The weapons which Saddam displayed proudly, Mirage fighters from France, MiGs from Russia, and Chengdus from China, were only part of his extensive dealings with the global arms trade. When the German daily Die Tageszeitung, leaked parts of Iraq’s official declaration of weapons to the UN in the runup to war, no fewer than 80 German and 24 US companies appeared on its list. Blushes were spared with the figleaf explanation that these deals dated back to when Iraq was still an ally. As if it didn’t matter what was happening inside a country, just so long as the State Department hadn’t deemed that country ‘unfriendly’. Wasn’t this sort of hypocrisy meant to end with the new strategic clarity of the war on terror?

Prime Minister Maliki is unequivocal about the execution. The New York Times quotes him as saying: “Anyone who rejects the execution of Saddam is undermining the martyrs of Iraq and their dignity.” A satirist could not improve on this remark. The phrase ‘martyr of Iraq’ is a good approximation for what Sunni extremists will soon be calling Saddam if his death helps to widen the civil war. The tone of the statement also accords well with a government that can do little to stop a burgeoning civil war on its doorstep, except make sure that the hated Americans don’t leave town too soon.

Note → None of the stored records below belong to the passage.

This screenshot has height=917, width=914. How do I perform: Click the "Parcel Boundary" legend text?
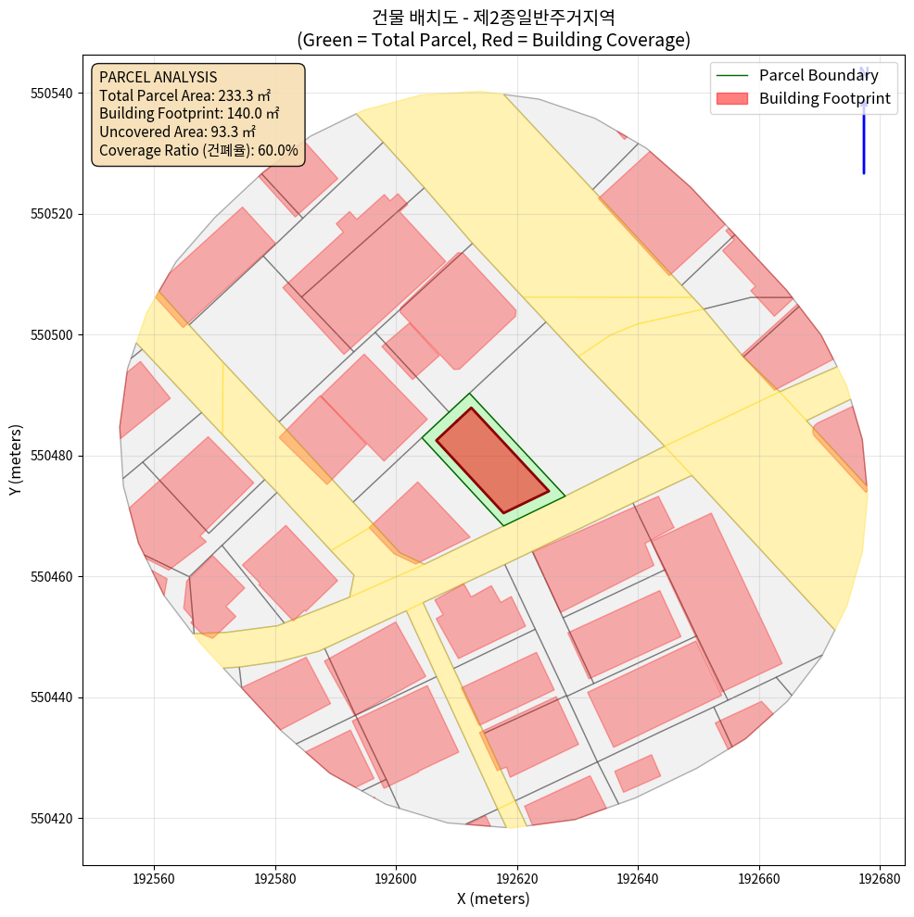819,75
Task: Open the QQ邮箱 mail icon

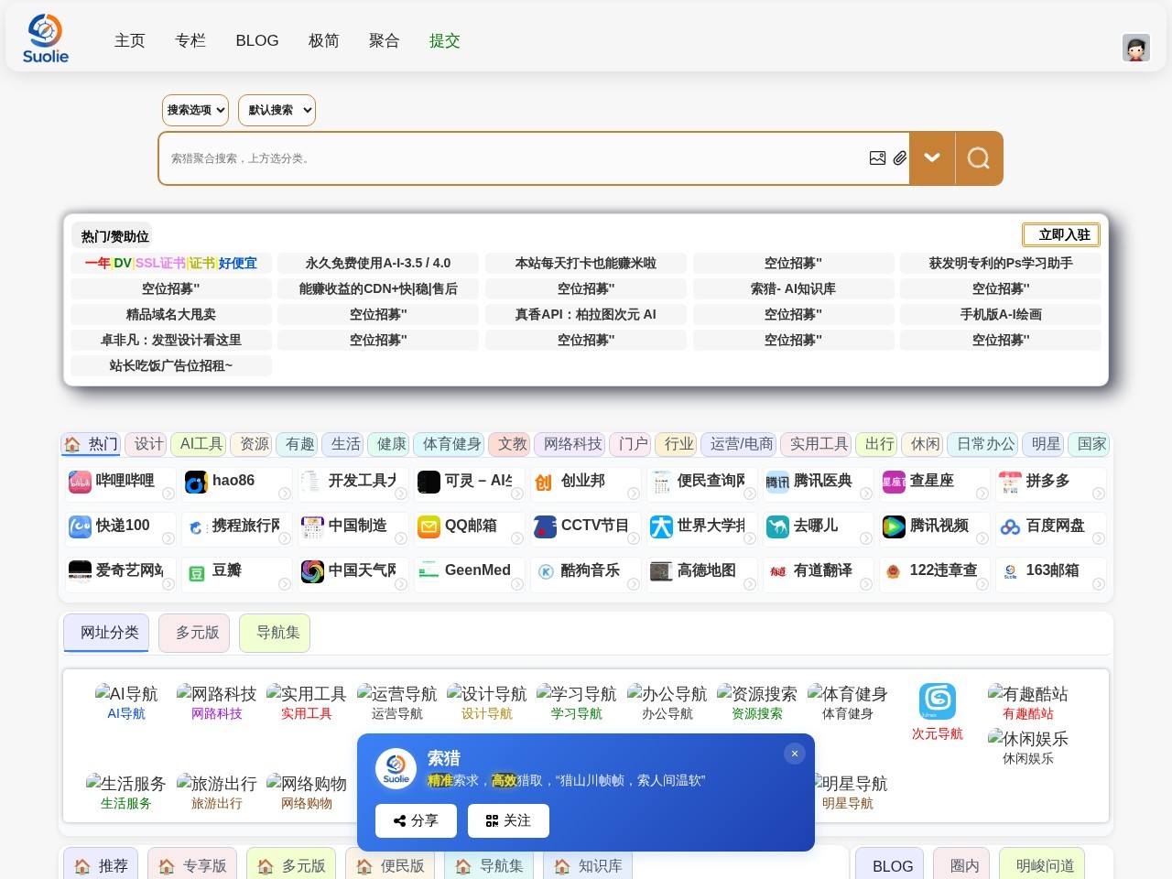Action: (429, 526)
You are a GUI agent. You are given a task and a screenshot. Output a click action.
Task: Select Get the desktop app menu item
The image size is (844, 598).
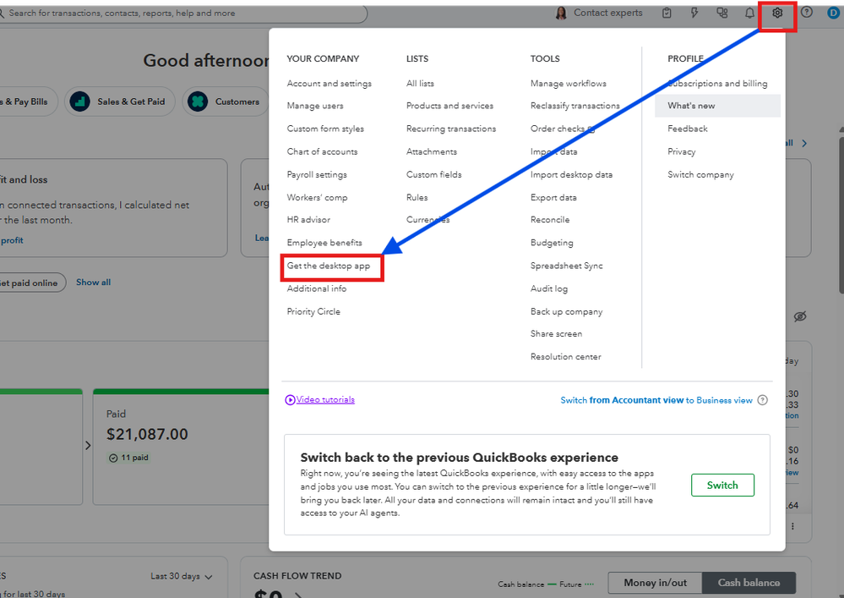pyautogui.click(x=329, y=266)
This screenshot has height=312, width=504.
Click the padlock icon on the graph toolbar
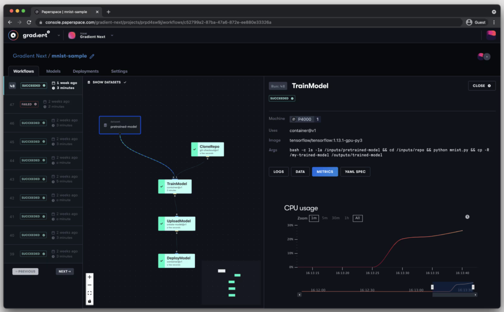coord(89,301)
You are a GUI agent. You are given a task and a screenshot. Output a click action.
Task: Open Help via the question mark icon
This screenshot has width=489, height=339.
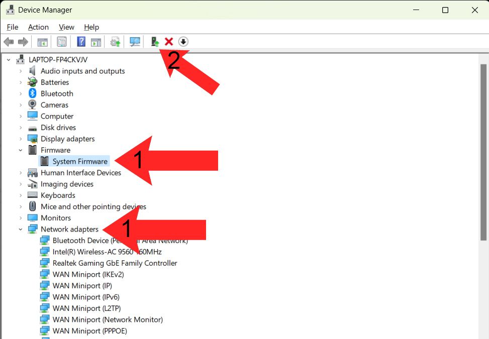click(x=81, y=42)
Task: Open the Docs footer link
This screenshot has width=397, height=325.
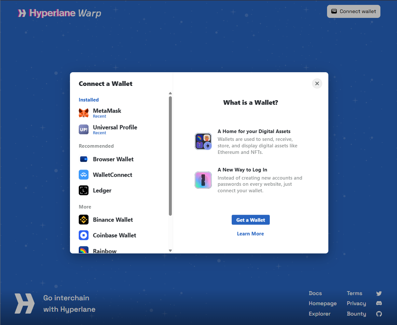Action: tap(315, 293)
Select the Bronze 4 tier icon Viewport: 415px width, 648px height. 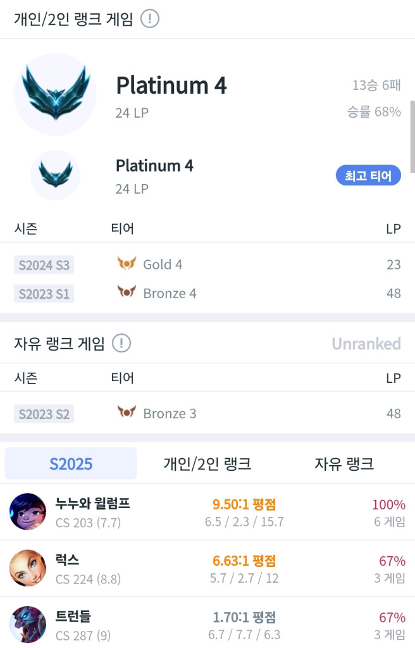[x=127, y=293]
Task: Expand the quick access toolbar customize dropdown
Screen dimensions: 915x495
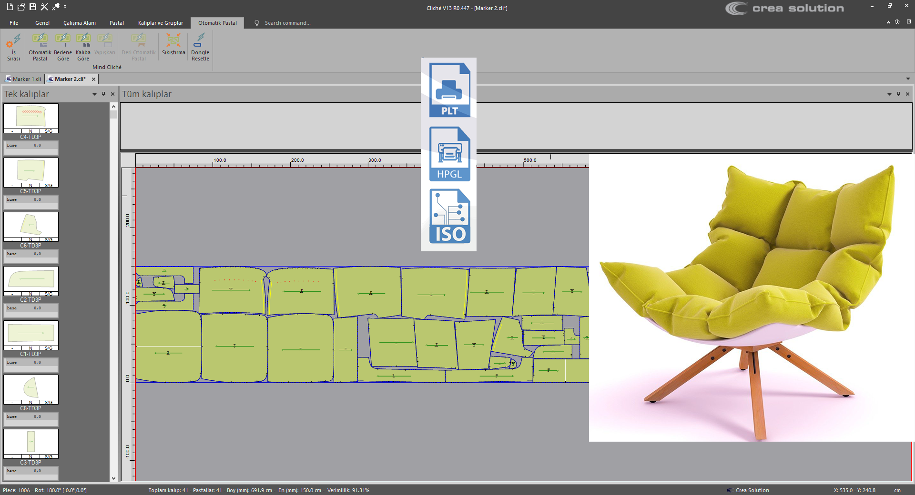Action: click(x=65, y=7)
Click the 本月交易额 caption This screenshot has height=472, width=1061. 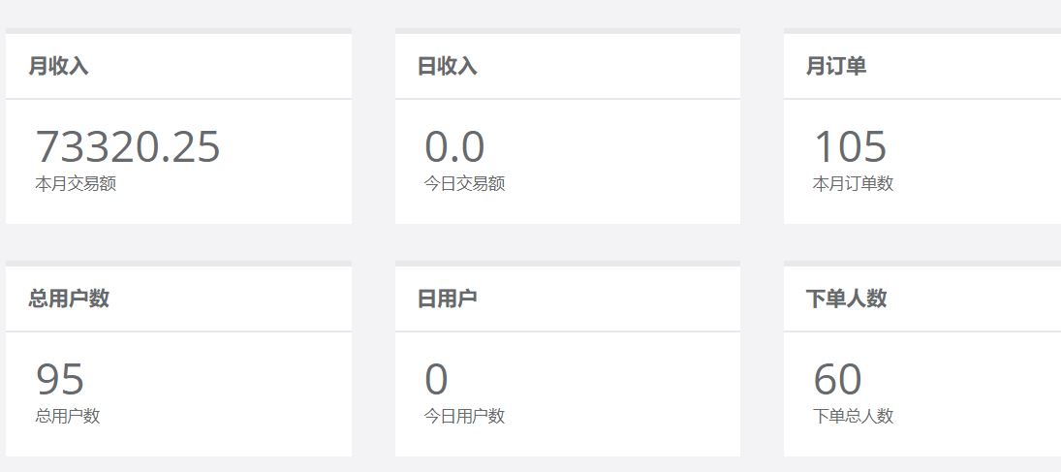76,184
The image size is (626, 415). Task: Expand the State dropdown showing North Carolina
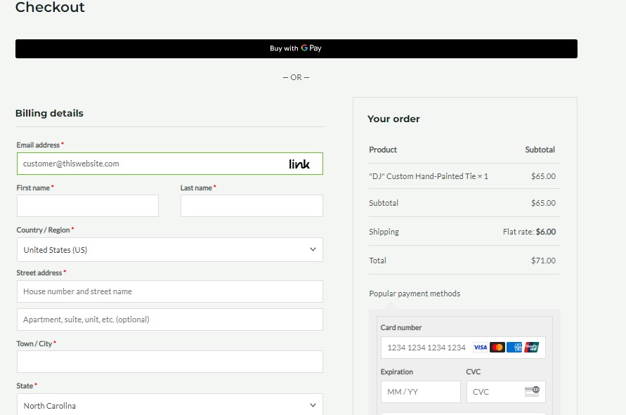click(169, 405)
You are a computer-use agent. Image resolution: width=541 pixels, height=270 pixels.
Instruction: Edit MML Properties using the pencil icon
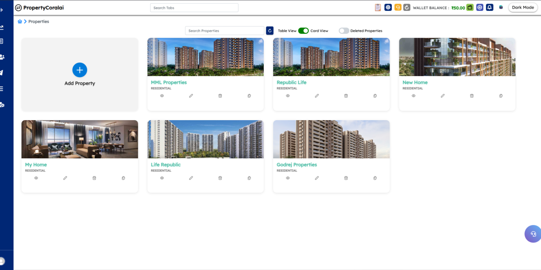[x=191, y=96]
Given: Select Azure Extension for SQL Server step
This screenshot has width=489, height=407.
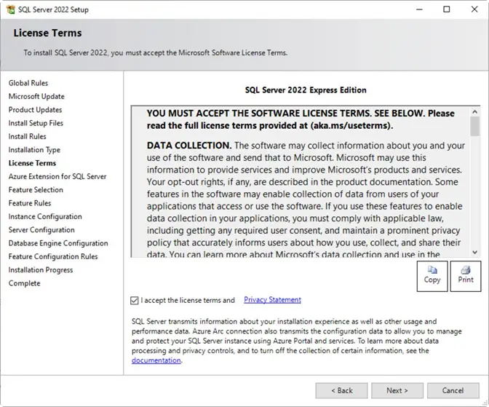Looking at the screenshot, I should 57,176.
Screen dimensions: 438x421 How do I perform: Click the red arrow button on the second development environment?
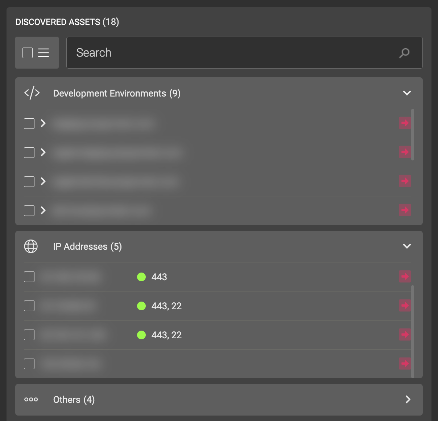tap(405, 152)
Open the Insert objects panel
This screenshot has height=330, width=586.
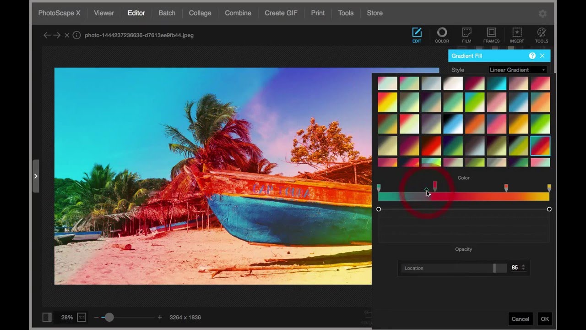point(517,35)
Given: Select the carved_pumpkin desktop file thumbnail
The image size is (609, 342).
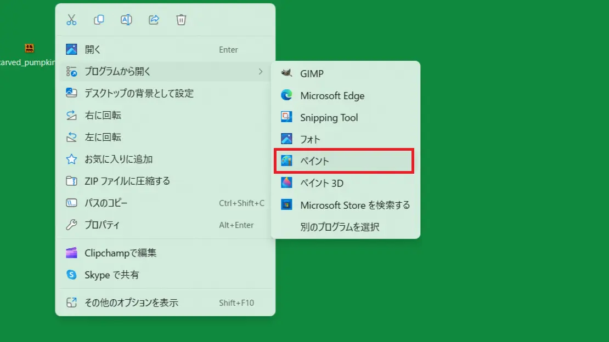Looking at the screenshot, I should pyautogui.click(x=30, y=49).
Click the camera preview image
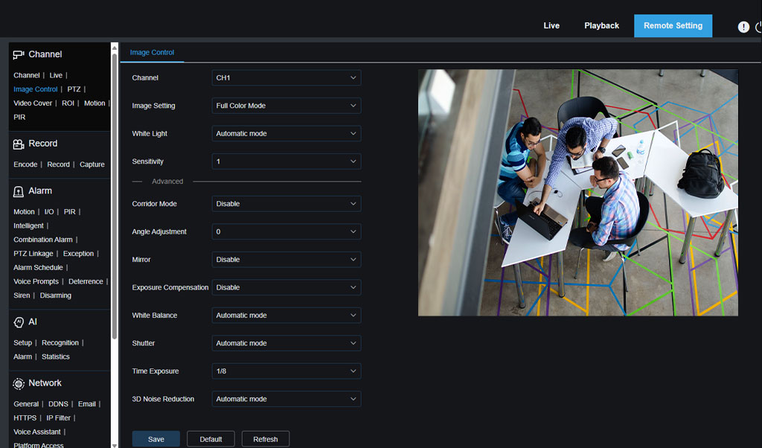762x448 pixels. tap(578, 190)
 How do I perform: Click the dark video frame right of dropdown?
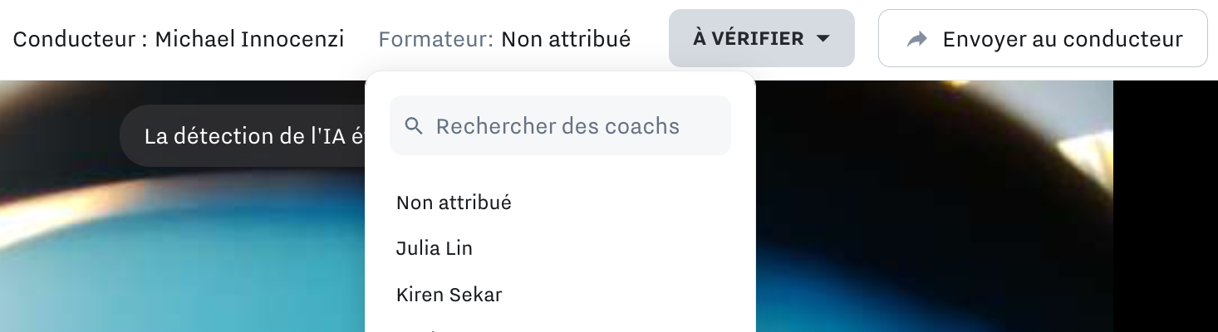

In their condemnation of the death sentence, Human Rights Watch mentions ‘political interference’-a judicial decision is not usually announced by a national security advisor-as a polite reference to the frontier justice that is taking place. It is not likely that insurgents will respond so delicately. A month from now, when several hundred more civilians have died needlessly in increased violence, will the Iraqi government ask itself whether these lives were worth it, just to make the point that they could send Saddam to his death? Don’t bet on it. In the new Iraq, there is so much blame to go around that nobody needs to worry about their mistakes.

Pinochet died at liberty because of his natural cunning. Saddam has been executed because it was politically expedient for him to die. Neither ending is satisfactory, and neither is justice.